Seinerzeit war der Prenzlauer Berg noch etwas aufjeräumter und eine Kneipe war zum damaligen Zeitpunkt schon watt Dollet. Cafй Dogde in der Dunckerstraße wurde mein erstes Restaurant. Dit hatte ick für ziemlich viel Geld vom Knaack Club gepachtet, bis eines Tages mein Geld alle war. Wenn ick an die Zeit zurück denke – stelle ick fest, dasset kaum einen Moment gab, in dem ick schlechte Laune hatte. Dit lag und liegt wohl daran, dass ick ein Mensch bin, der jerne hinterm Tresen steht, den Leuten wat zurechtbastelt und bringt. Nich Irjendwer Irjendwem Irjendwatt, sondern Ick Ihm Dit. Dieser kleene Unterschied war und is mir stets wichtig und dass der Gast wohlwollend zur Kenntnis nimmt, dass man mit Freude bei der Sache is. Denn dann klappts och mit dem Nachbarn.

Apropos Nachbar – meen Mitbewohner Lars … er betreibt die Duke Bar. Und wie einst im Dogde gibts och hier unendlich viele gute Sorten Whiskey. Die einzelnen Sorten an Geschmack, Alter und Rauchnoten zu erkennen, setzt eine Menge Fachwissen voraus. Ick schätze sehr, wie Lars und sein Team arbeiten. Einen großartigen Cocktail zu mixen, is an und für sich nich schwierig. Ob er denn aber och jut schmeckt, is eine andere Sache. Die Kunst besteht darin, dass man nich nur Sachen zusammensammelt und mit Eis und Sahne zusammenschüttelt, sondern den Drink auf den Gast kreiert, die Bestandteile sensibel zusammenführt und einen Knaller präsentiert, so dass der Gast aus den Latschen kippt oder ihm nüscht anderet übrig bleibt, als wiederzukommen, weil dit einfach zu lecker war. Darauf einen Dujardin.

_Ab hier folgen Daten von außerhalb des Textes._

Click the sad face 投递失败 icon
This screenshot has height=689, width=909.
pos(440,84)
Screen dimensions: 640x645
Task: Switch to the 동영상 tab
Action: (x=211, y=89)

Aufgezeichnet: Martin Daßinnies

Foto: Andreas Kottlorz/HIPI

Stumpen ist Sänger der Berliner Band Knorkator. Nachdem sich „Deutschlands meiste Band der Welt“, wie sich Knorkator selbst bezeichnen, 2008 auflöste, stehen im April wieder Konzerte an und auch an neuem Material wird bereits gearbeitet. Die Tour von Knorkator startet im April.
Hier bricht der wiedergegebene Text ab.